LinkBack Thread Tools Search this Thread Display Modes
Prev Previous Post   Next Post Next
  #5   Report Post  
Posted to microsoft.public.excel.programming
external usenet poster
 
Posts: 12
Default How can I delete 'fuzzy' duplicated rows?

Hi Toppers
have tried it but Im getting Compile error 'End if without block if'
Any suggestions please!
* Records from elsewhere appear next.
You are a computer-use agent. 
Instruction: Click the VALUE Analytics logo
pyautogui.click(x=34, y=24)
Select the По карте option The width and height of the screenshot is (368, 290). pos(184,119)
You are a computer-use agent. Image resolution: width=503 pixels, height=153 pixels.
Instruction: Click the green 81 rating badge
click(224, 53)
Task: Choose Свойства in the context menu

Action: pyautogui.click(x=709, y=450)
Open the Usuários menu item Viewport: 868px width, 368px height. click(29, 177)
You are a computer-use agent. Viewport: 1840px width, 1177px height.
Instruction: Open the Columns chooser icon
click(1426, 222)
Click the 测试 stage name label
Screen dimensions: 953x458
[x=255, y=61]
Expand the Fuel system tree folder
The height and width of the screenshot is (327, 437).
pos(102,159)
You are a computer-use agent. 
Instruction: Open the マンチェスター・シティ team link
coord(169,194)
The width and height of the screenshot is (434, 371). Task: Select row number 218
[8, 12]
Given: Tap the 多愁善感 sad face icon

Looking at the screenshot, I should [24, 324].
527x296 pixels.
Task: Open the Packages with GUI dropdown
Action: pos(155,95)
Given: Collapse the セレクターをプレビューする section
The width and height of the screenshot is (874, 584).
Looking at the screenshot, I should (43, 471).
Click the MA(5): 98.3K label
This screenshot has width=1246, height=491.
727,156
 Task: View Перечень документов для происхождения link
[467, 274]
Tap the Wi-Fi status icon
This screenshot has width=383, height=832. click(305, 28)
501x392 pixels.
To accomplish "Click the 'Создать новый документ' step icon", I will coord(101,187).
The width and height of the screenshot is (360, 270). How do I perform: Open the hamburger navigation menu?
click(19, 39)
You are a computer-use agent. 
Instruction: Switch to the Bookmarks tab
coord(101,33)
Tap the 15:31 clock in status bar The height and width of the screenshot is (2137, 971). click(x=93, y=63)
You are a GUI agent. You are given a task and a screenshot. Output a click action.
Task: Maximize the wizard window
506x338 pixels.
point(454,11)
Im lost.
Thanks
Ani

"Toppers" wrote:

Hi,

Sort data (PostCode,Surname,Title) and then run this (TEST (data) first!).
It checks ALL three fields and deletes any duplicate rows.


HTH

Sub DeleteDups()

Dim ws1 As Worksheet
Dim lastrow As Long
Dim r As Long

Set ws1 = Worksheets("Sheet1")
With ws1
lastrow = .Cells(Rows.Count, 1).End(xlUp).Row
For r = lastrow To 2 Step -1
If Application.And(.Cells(r, "A") = .Cells(r - 1, "A"), .Cells(r, "C") =
.Cells(r - 1, "C"), .Cells(r, "J") = .Cells(r - 1, "J")) Then
.Rows(r).Delete shift:=xlUp
End If
Next r
End With

End Sub


"ani_unicorn" wrote:

Hi John
thanks for the reply. Im not really sure what you mean. If it helps, my
data is 45,000 rows of addresses. The columns run from a-j. I have split
the file into different books for now to make it more manageable.
The column with the post codes in are exact so I can format to recognise
these. Where I have the problem is in the column containing the road number
and name of road. The addresses have been typed in from sheets that often
give more than one house number but the same road name for an individual
surname. The data is then exactly duplicated on columns A C and J but may
vary in details in the other columns. As such:

Title Initial Surname Hse Name Add1 Add2 Add3 Add4 Add4 Add5 Post Code

I know what I want to do but dont know how. I want to auto delete the whole
of the row with the duplicated post code and corresponding surname in. At
the moment I am deleting manually and I am tearing my hair out! I have used
ad filter to delete the unique records but am now stuck!
Hope your Christmas shopping wasnt too much of a nightmare!
Many thanks, and happy holidays
Ani

"John Coleman" wrote:


ani_unicorn wrote:
I have approximately 45,000 entries that are a mix of text and numerics. I
need to set a formula, macro or something that will help me delete 'fuzzy'or
non-identical rows that are duplicated. ie some rows have typos, or other
similar mistakes.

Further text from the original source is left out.